(Pixel coordinate grounding data)
☆ ☆ ☆

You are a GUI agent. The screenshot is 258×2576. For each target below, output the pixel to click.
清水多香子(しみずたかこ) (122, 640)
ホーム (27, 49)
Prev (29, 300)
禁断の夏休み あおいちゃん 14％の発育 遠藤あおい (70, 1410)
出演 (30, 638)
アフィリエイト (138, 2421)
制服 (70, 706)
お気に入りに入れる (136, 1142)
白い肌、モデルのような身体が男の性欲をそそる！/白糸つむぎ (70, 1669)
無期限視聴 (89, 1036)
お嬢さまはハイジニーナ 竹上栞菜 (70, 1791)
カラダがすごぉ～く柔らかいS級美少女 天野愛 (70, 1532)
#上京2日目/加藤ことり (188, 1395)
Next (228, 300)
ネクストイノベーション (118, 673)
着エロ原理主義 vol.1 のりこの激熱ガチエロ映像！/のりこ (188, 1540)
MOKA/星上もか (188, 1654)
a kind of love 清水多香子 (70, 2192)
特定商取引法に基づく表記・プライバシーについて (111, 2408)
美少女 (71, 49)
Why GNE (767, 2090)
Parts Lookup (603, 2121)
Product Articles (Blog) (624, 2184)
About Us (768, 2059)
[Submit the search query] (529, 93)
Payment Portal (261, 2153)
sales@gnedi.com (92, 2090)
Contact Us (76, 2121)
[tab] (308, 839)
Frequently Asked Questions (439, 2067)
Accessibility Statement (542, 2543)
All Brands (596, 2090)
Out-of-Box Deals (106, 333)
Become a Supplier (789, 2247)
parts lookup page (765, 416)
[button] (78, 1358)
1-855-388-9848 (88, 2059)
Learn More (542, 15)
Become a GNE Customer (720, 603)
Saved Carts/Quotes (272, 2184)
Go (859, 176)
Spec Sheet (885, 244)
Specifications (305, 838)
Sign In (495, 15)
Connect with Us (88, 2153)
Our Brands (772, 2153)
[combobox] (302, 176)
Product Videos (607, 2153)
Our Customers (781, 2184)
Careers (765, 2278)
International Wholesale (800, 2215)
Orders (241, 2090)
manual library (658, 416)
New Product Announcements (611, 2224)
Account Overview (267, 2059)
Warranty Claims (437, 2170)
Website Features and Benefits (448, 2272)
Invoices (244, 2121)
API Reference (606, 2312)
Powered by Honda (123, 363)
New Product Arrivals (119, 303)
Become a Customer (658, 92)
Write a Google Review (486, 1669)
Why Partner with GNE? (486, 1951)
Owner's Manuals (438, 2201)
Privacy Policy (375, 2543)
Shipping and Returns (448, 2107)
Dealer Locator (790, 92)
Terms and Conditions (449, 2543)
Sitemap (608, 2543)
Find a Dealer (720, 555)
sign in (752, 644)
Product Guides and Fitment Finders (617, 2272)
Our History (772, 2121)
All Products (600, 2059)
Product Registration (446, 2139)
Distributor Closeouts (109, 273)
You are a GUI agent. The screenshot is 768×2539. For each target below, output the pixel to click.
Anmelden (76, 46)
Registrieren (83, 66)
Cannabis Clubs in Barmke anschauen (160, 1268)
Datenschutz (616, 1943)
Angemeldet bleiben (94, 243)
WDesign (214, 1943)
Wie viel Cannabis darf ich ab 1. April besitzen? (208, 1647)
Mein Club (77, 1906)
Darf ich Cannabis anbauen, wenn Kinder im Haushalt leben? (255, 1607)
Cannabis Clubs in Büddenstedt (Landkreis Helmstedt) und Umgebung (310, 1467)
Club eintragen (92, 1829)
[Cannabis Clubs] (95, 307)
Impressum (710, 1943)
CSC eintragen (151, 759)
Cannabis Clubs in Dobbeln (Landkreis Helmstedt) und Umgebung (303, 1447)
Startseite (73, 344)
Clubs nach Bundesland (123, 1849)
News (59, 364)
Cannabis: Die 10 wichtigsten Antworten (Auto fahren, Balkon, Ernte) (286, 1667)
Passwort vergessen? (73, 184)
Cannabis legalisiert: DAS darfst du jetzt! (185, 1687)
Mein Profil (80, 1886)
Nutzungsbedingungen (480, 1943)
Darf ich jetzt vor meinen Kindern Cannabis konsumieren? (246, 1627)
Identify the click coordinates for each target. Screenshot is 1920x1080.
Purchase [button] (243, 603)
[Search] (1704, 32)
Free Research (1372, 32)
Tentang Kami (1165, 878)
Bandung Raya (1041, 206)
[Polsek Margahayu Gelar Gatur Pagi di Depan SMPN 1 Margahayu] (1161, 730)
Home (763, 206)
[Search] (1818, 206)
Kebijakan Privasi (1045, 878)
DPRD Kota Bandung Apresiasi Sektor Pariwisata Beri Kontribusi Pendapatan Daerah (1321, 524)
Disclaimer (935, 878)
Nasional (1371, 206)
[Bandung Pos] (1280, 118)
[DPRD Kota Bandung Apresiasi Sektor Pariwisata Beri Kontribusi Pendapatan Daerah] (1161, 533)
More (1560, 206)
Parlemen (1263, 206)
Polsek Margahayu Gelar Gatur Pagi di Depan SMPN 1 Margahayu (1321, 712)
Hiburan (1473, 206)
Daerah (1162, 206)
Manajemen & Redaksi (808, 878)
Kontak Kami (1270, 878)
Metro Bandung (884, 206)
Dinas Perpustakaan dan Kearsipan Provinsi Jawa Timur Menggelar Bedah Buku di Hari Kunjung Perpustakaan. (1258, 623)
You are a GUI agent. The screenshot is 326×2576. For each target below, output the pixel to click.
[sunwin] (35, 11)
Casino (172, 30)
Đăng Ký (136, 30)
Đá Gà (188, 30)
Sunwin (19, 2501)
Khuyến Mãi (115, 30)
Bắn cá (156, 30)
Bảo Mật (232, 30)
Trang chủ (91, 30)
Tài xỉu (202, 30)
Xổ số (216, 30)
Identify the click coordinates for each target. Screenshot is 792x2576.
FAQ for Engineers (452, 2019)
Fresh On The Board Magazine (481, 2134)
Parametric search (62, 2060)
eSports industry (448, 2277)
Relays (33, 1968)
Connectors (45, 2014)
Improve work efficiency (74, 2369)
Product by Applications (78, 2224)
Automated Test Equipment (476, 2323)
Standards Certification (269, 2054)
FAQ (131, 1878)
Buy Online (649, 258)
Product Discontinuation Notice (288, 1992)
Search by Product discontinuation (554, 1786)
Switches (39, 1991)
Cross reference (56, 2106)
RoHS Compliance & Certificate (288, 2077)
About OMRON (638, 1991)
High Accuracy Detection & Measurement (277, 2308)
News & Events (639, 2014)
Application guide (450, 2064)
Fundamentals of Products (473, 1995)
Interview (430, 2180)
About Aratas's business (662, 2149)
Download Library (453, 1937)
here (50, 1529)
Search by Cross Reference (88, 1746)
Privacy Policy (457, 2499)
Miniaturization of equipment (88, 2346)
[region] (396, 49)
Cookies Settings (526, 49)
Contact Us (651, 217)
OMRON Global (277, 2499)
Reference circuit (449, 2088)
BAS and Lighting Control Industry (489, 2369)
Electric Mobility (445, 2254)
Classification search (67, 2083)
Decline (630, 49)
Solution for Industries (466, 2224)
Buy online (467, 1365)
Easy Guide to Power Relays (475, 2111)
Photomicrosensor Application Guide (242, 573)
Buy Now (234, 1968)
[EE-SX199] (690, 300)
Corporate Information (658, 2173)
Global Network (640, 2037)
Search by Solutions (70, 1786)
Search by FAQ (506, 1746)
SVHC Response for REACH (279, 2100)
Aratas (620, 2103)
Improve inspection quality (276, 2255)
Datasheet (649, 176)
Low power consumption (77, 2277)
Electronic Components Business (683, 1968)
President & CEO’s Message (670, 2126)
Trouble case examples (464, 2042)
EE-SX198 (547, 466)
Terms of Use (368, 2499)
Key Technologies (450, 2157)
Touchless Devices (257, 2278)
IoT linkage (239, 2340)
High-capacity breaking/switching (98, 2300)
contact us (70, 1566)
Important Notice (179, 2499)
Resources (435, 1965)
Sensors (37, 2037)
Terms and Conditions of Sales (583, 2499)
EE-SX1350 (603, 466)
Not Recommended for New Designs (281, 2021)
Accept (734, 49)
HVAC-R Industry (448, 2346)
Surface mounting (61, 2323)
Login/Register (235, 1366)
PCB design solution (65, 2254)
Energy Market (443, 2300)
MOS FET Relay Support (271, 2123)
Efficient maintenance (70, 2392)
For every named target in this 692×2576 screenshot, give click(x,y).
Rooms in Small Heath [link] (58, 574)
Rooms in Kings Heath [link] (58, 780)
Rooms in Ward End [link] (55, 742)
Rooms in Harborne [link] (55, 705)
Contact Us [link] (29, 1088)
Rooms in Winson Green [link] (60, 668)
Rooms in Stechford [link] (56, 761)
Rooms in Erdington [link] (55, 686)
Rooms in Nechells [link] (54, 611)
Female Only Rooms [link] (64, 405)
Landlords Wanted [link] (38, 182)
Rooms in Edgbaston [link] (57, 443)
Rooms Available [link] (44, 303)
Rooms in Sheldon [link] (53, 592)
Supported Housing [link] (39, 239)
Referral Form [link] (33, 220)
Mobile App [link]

☆ ☆ ☆

#### [Work required]
All lines in the records that contain "Rooms" are to be copied and returned.

#### [Task answer]
Rooms in Small Heath [link] (58, 574)
Rooms in Kings Heath [link] (58, 780)
Rooms in Ward End [link] (55, 742)
Rooms in Harborne [link] (55, 705)
Rooms in Winson Green [link] (60, 668)
Rooms in Stechford [link] (56, 761)
Rooms in Erdington [link] (55, 686)
Rooms in Nechells [link] (54, 611)
Female Only Rooms [link] (64, 405)
Rooms in Edgbaston [link] (57, 443)
Rooms Available [link] (44, 303)
Rooms in Sheldon [link] (53, 592)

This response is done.